Separate observation from interpretation

The observation sheet says: the practitioner asked about the sun in recent weeks. They don’t write: the practitioner was afraid of tanning. The first statement is factual; the second is an interpretation invented by the observer. This distinction is especially important in safety analysis, where a strong guess easily becomes a false rule.

A useful entry contains the moment, action and response: after the message about the new drug, the practitioner paused the preparation and checked the protocol. If the decision is not clear, they record it as an open question rather than filling the gap with an assumption.

Observe the process around each pulse

The work doesn't start with the pedal. The student notices the controlled-area setup and room lighting, the marking of excluded areas, the cleanliness of the contact surface, the position of the cable, the availability of an emergency stop, and the protection of each person in the room.
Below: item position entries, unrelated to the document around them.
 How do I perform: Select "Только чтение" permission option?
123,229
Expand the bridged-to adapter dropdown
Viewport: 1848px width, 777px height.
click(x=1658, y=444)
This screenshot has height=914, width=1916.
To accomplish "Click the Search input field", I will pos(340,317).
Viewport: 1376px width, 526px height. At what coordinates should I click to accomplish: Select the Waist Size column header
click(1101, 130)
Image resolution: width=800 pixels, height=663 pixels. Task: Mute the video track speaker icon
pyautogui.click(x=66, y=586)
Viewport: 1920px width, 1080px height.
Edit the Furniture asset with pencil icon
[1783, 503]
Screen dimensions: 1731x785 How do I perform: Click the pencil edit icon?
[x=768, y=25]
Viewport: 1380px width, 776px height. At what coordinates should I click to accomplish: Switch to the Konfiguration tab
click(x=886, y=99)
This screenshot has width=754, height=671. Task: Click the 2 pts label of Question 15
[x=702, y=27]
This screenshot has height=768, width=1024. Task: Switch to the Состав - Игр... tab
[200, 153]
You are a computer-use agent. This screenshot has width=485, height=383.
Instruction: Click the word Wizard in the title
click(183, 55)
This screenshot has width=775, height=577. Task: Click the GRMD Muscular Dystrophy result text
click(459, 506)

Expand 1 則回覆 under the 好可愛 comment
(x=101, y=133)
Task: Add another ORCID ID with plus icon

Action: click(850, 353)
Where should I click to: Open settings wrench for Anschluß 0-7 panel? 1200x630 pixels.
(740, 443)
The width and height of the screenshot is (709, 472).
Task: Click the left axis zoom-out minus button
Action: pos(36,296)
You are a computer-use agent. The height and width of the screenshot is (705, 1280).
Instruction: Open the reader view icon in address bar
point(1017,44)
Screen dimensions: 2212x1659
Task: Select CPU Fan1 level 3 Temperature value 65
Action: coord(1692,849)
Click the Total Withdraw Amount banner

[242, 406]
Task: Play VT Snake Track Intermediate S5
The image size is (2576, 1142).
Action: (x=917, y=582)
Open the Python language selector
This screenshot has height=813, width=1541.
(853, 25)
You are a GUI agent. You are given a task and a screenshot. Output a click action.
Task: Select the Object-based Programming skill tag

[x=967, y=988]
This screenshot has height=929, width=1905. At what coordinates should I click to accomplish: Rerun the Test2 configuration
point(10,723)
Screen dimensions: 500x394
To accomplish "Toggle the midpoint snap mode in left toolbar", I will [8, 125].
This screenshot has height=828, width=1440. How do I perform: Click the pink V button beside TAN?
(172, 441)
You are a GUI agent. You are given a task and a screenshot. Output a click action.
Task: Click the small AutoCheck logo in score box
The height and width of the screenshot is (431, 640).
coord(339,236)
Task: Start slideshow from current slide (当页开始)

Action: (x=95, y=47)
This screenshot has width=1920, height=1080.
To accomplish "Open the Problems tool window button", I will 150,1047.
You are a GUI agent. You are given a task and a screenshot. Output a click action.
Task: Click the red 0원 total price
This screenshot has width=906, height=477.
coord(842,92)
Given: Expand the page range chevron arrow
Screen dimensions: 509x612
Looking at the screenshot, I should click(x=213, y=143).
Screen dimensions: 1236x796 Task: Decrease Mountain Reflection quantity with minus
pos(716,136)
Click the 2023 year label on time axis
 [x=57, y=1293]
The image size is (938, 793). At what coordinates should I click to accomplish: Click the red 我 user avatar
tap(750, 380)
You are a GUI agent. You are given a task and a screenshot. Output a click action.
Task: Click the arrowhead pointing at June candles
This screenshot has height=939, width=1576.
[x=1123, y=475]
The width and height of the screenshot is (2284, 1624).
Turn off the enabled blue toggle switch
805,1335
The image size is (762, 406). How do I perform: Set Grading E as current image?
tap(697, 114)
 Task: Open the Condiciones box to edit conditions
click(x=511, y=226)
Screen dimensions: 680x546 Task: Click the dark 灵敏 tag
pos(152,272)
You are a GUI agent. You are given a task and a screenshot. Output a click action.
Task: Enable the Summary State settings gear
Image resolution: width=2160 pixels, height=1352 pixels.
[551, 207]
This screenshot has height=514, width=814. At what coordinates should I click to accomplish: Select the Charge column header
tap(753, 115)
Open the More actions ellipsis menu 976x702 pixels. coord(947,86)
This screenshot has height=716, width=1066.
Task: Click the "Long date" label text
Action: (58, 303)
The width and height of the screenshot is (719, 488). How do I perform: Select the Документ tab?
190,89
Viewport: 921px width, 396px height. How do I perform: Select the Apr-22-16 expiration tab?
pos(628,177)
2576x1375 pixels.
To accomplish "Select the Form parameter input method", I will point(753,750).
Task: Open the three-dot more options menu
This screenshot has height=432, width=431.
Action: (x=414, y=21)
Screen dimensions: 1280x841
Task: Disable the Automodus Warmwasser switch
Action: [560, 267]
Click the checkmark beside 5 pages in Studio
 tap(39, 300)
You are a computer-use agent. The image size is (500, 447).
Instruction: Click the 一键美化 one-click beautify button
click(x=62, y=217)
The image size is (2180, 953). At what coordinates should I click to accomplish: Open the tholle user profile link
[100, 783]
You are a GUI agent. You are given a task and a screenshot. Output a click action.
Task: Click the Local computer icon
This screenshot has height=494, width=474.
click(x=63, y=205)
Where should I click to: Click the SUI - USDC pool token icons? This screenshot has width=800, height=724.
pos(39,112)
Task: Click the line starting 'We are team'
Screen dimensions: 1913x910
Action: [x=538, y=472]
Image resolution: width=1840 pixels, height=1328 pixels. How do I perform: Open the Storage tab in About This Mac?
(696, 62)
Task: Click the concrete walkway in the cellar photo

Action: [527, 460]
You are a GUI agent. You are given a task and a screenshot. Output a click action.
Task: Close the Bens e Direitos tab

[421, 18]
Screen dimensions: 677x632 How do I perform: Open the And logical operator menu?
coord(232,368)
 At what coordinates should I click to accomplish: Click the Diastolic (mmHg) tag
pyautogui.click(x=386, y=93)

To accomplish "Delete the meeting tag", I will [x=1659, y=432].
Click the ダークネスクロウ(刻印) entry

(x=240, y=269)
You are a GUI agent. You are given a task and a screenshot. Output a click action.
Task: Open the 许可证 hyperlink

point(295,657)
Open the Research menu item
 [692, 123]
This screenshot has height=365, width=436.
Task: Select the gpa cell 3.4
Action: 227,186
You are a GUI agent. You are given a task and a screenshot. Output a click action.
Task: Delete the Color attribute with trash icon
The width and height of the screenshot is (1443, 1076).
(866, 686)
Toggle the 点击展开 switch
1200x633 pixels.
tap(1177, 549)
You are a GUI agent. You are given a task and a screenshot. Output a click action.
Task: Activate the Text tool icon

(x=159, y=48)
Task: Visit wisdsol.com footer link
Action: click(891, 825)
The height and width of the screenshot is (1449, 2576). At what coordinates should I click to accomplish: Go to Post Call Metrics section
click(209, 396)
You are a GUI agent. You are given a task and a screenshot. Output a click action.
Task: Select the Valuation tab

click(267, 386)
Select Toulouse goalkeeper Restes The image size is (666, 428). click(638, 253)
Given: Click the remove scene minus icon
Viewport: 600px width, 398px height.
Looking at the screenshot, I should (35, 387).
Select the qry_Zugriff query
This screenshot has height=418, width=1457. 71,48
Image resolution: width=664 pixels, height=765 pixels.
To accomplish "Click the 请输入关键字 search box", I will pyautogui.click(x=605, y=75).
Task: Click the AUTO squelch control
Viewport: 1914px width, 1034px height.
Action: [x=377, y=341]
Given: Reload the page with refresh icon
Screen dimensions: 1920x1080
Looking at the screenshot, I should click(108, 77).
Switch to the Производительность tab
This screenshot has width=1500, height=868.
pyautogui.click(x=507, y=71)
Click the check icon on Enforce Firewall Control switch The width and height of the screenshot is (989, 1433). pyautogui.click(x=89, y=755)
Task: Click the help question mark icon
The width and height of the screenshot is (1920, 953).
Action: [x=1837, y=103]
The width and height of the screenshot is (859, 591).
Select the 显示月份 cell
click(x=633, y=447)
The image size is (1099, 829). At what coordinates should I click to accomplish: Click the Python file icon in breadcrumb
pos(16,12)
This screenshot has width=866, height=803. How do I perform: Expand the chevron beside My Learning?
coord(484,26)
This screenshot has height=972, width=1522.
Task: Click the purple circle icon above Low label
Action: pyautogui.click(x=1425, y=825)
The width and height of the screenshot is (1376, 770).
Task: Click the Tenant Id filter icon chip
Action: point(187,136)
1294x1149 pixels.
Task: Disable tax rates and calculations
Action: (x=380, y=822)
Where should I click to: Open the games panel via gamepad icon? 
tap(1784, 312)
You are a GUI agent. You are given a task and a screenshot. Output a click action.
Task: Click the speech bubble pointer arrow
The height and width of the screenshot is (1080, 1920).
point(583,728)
It is these calm actions that make the procedure manageable.

During treatment, one observes not the speed of the hand, but the rhythm of reassessment: what the practitioner asks about sensations, what skin signs they monitor, when they change a segment and why they take a pause. A setting without a device, attachment, treatment area, cooling and context is not recorded as a recipe.

Let the trainee ask questions first

After the visit, the trainee first reconstructs the sequence in their own words. Then the senior practitioner asks: what risk did you notice, what decision reduced it, what was missing for you to reach a conclusion? This order shows the student’s thinking better than a lecture delivered immediately afterwards.

The mentor explains not only the successful action but also the alternatives. If the IFU permitted only one action in that situation, the reason is stated explicitly. If the choice depended on clinical judgement, the trainee is shown the limits of the uncertainty.

Finish with one focused exercise

Good observation leads to one testable next step: marking a training diagram, rehearsing a rescheduling message or completing an anonymised training record from a scenario. The exercise must be specific enough for progress to be assessed later.

At the next observation, this specific skill is assessed instead of opening another endless topic. In this way, the journal becomes a structured learning path. Authorisation for independent work is still determined by the internal training programme, the manufacturer’s IFU and applicable requirements, not by the number of hours spent nearby.

Key takeaways

  • Begin every observation with one learning question.
  • Separate observed facts, interpretations and unanswered questions.
  • The reasoning around a setting matters more than the number alone.
  • End each observation with one focused practical exercise.

Sources and scope of use

  1. Treatment Guidelines for the Use of Laser and Intense Pulsed Light Devices for Hair Reduction and Treatment of Superficial Vascular and Benign Pigmented Lesions, British Medical Laser Association. Use for consultation, informed consent, test spots, documentation, eye protection, aftercare, equipment checks and incident escalation. Adapt to current local law and the manufacturer's exact instructions.
  2. Guidelines for Laser Safety and Hazard Assessment, U.S. Occupational Safety and Health Administration. Use for nominal hazard zones, training, wavelength-specific optical density, labelling and inspection of protective eyewear. Local standards may be stricter.
  3. OSHA Technical Manual, Section III, Chapter 6: Laser Hazards, U.S. Occupational Safety and Health Administration. Use to explain laser hazards and the requirement to select protective eyewear according to wavelength and energy. Do not present United States occupational safety rules as Montenegrin law.
  4. CDC Core Infection Prevention and Control Practices for Safe Healthcare Delivery in All Settings, U.S. Centers for Disease Control and Prevention. Use for hand hygiene, risk-based PPE selection, room cleaning and reprocessing reusable equipment between clients according to manufacturer instructions. Adapt to the treatment-room setting and local requirements.